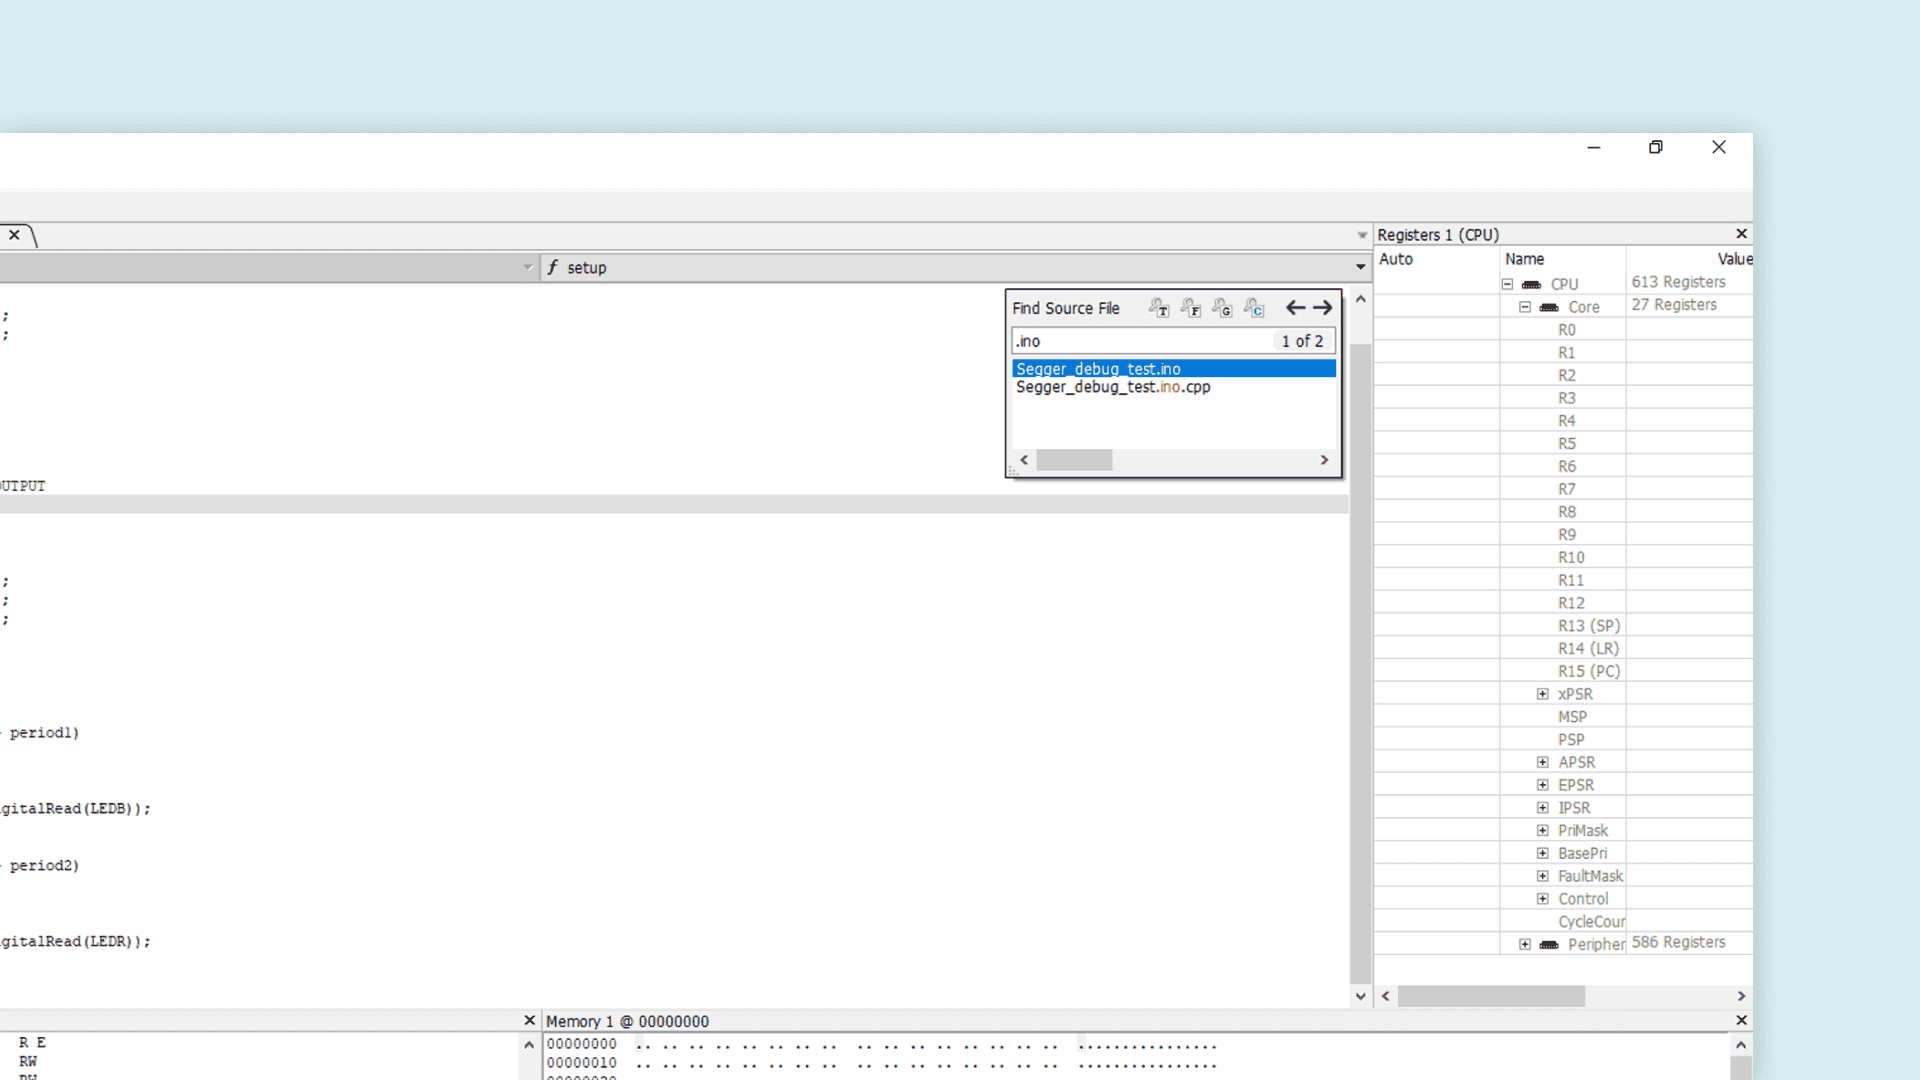Screen dimensions: 1920x1080
Task: Close the Memory 1 panel
Action: click(x=1741, y=1020)
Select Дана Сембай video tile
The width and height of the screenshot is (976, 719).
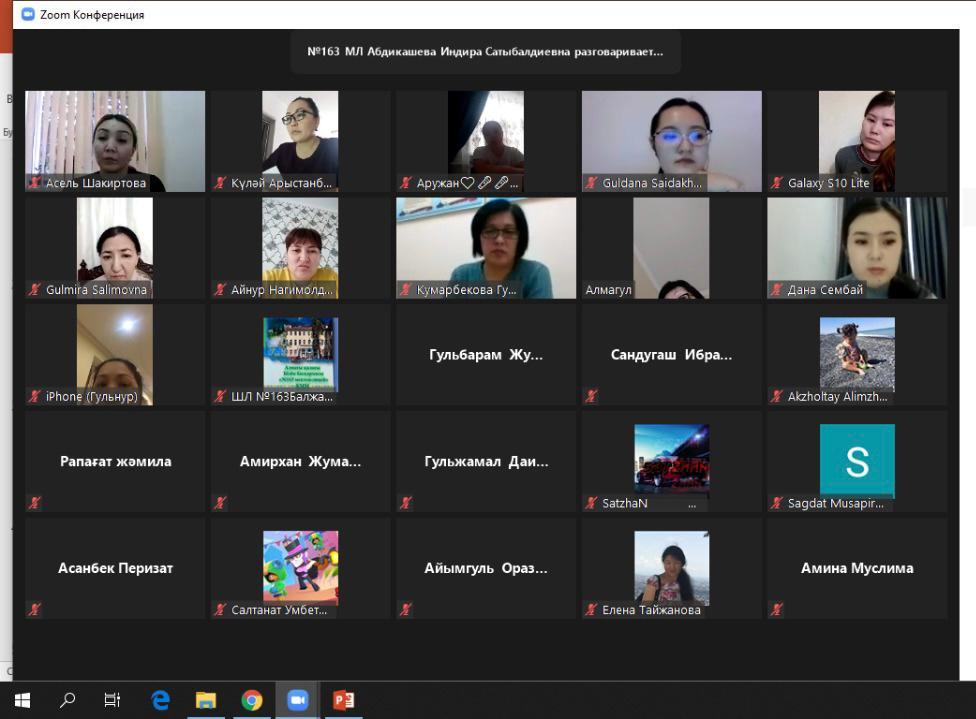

§ Your objective:
Copy every line of the data above word for word, leaving out the pictures.

§ Problem solution:
Screen dimensions: 1920x1080
Task: Close the Memory 1 panel
Action: click(x=1741, y=1020)
Select Дана Сембай video tile
The width and height of the screenshot is (976, 719).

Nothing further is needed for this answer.